On Fri, Oct 13, 2017 at 09:44:15AM -0700, Anthony Sottile wrote:
> Previously, `-q` was silently ignored:
I'm not sure if is totally ignored. Normally if we have an unknown
options we'd complain:
$ git diff -x
error: invalid option: -x
but we don't with "-q". Why?
In builtin/diff.c:471, we can see:
else if (!strcmp(argv[1], "-q"))
options |= DIFF_SILENT_ON_REMOVED;
So it _does_ do something, just not what you expected.
But wait, that's not the whole story. We convert "-q" into
SILENT_ON_REMOVED in git-diff-files and in git-diff (when we're acting
like diff-files). But nobody ever seems to check it!
Running "git log -p -SSILENT_ON_REMOVED" turns up two interesting
commits:
- 95a7c546b0 (diff: deprecate -q option to diff-files, 2013-07-17)
- c48f6816f0 (diff: remove "diff-files -q" in a version of Git in a
distant future, 2013-07-18).
So we dropped "-q" a few years ago and added a deprecation notice. "git
tag --contains 95a7c546b0" tells us that happened in v1.8.5, which
shipped in Nov 2013.
And then in v2.0.0 (May 2014) we tried to drop "-q" completely. Looking
over c48f6816f0, I _think_ it's a mistake that "-q" became a silent noop
there. That commit should have ripped out the remaining bits that set
the SILENT_ON_REMOVED flag, and "-q" would have become an error.

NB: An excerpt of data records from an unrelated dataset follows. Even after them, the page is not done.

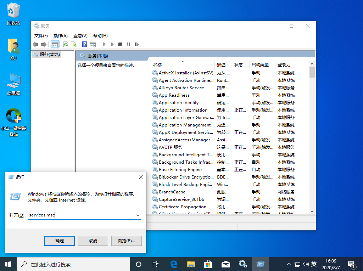Open File Explorer from the taskbar
The width and height of the screenshot is (363, 271).
point(191,264)
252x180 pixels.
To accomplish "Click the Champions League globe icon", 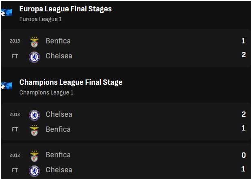I will click(7, 86).
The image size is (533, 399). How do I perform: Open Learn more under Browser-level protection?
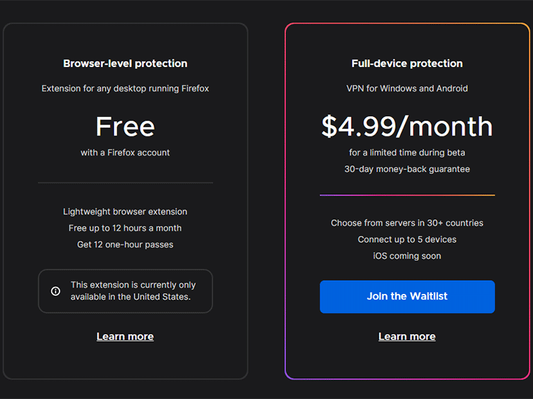pos(125,336)
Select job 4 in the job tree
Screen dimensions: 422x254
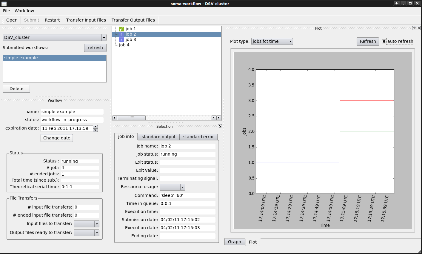pos(124,45)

So there are two separate questions/tasks:
1. Should we remove the special handling of "-q" leftover from this
deprecation? I think the answer is yes.
2. Should we teach the diff machinery as a whole to treat "-q" as a
synonym for "--quiet".
Probably yes, but it's less clear to me that this won't have funny
interactions. Are there other commands which use the diff-options
parser via setup_revisions(), but expect "-q" to be left in the
output so that they can handle it themselves?

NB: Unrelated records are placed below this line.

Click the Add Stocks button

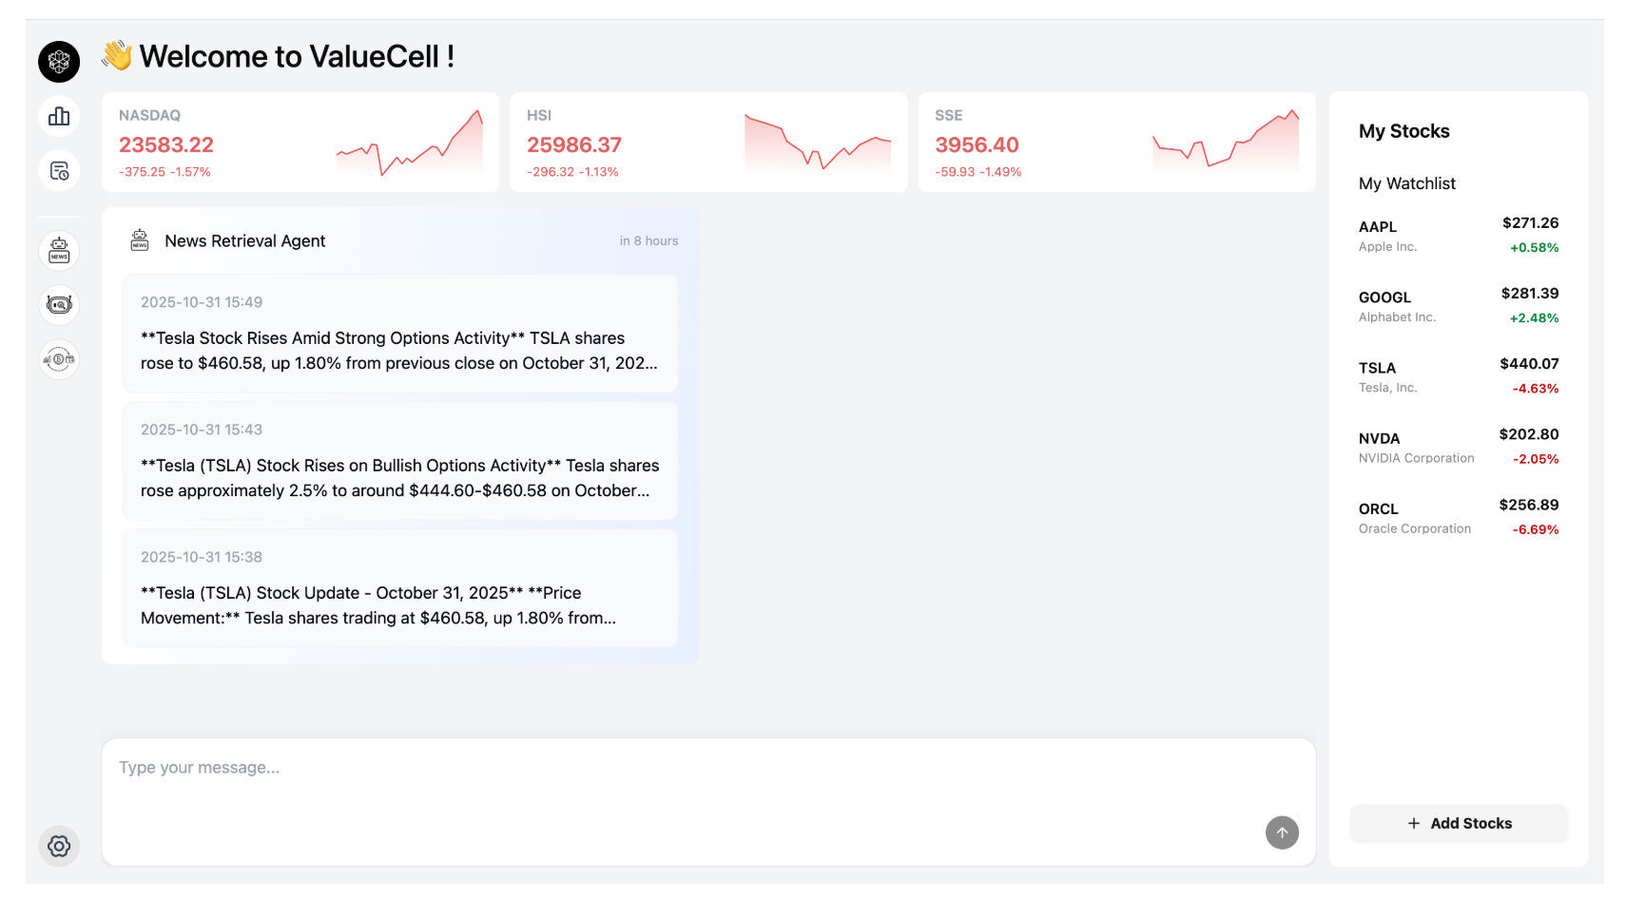pos(1459,823)
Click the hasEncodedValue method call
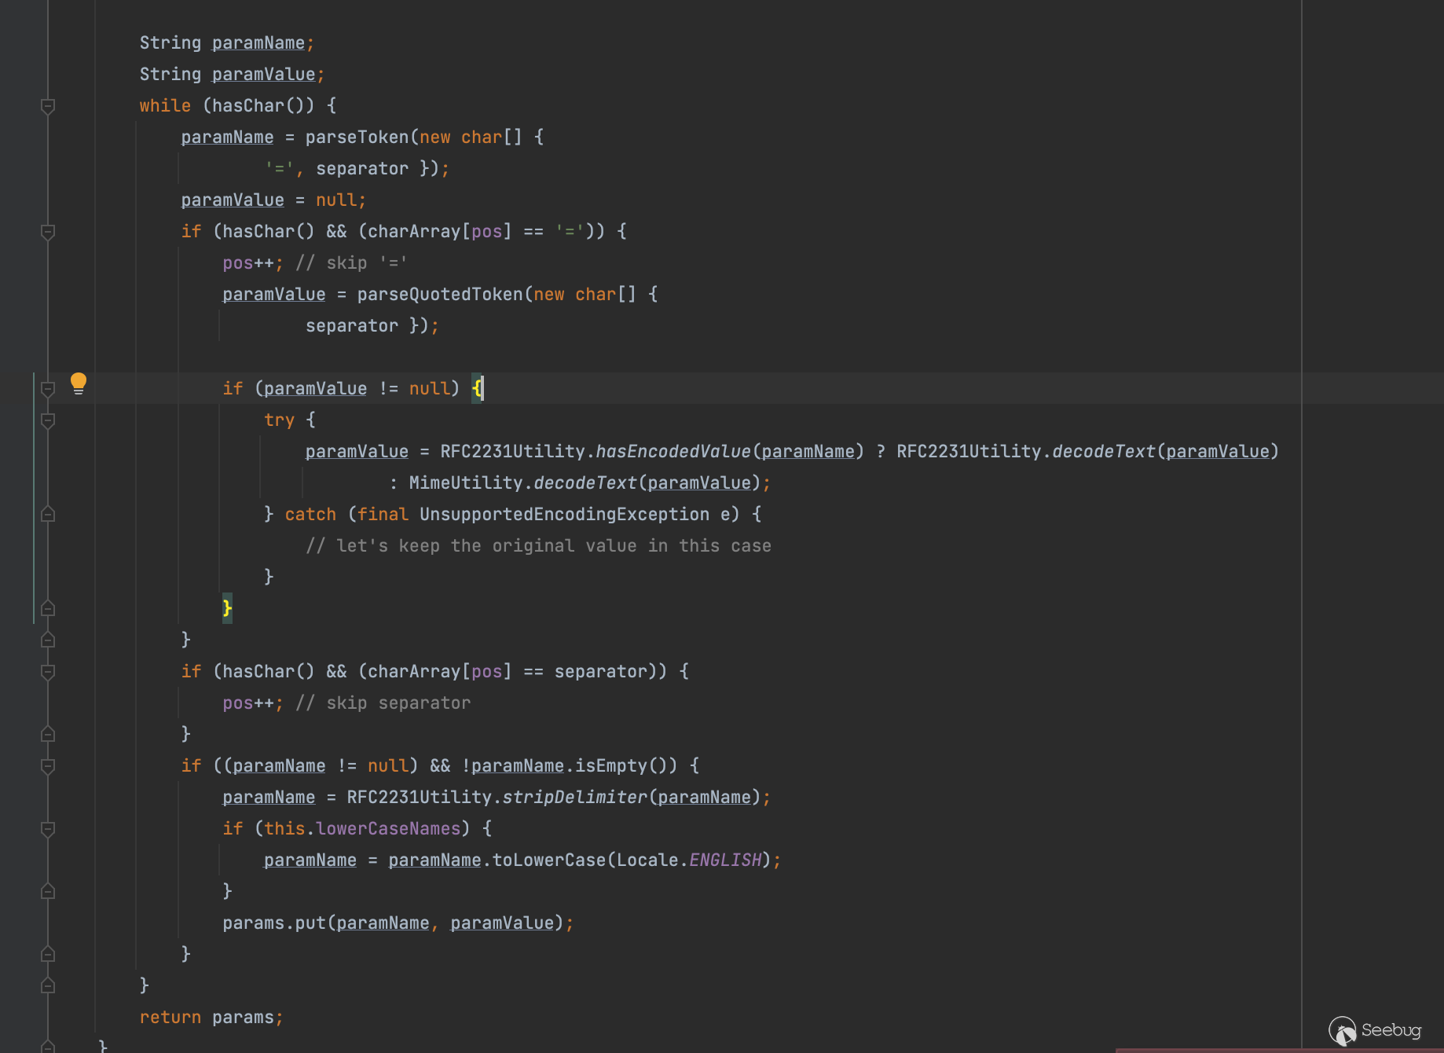Image resolution: width=1444 pixels, height=1053 pixels. click(673, 452)
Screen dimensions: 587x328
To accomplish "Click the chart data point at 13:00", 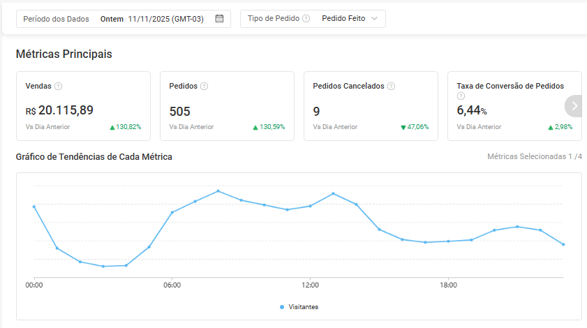I will 334,193.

It looks like git-log does so, but it pulls the "-q" out before
handing the remainder to setup_revisions(). And anyway, it just
converts the option into a quiet diff (though it does in a way
that's different than the rest of the diff code -- that might bear
investigating on its own).
Grepping for 'q' and OPT__QUIET, I don't see any others, but I
didn't spend very much time digging.